The health of children with type 1 diabetes depends on keeping their
blood-sugar levels under control. Exercise and a healthy diet are important for
controlling blood sugar.
Does TV viewing have a negative impact on kids with childhood diabetes?
University of Oslo researcher Hanna D. Margeirsdottir, MD, and colleagues tried
to find out.
The researchers studied the TV-viewing habits and computer-use habits of 538
children with type 1 diabetes. The kids' average age was 13.
Like their American counterparts, more than half the kids went over the
two-hours-of-TV-a-day limit recommended by the American Academy of
Margeirsdottir and colleagues matched the kids' TV habits to their HbA1c
levels -- a measure of blood-sugar control over the last few months. The
American Diabetes Association recommends that HbA1c levels be less than 7%.
The researchers found that as TV viewing time crept upward, so did the
children's HbA1c levels:
- Average HbA1c was 8.2% for the 11% of children who watched TV for less than
an hour a day.
- Average HbA1c was 8.4% for the 35% of children who watched TV for one to
two hours a day.
- Average HbA1c was 8.7% for the 31% of children who watched TV for two to
three hours a day.
- Average HbA1c was 8.8% for the 14% of children who watched TV for three to
four hours a day.
- Average HbA1c was 9.5% for the 9% of children who watched TV for four or
more hours a day.
Computer time was not linked to children's blood-sugar control.

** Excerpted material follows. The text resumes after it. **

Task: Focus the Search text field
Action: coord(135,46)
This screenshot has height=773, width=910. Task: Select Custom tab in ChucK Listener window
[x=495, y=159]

"It takes very little energy to sit in front of the tube,"
Margeirsdottir says in a news release. "The time spent watching TV could
otherwise be spent on activities that require a lot more exertion and burn more
calories. What's more, TV viewing tends to be associated with snacking and may
lead to poor eating habits."
The study appears in the June issue of Diabetes Care.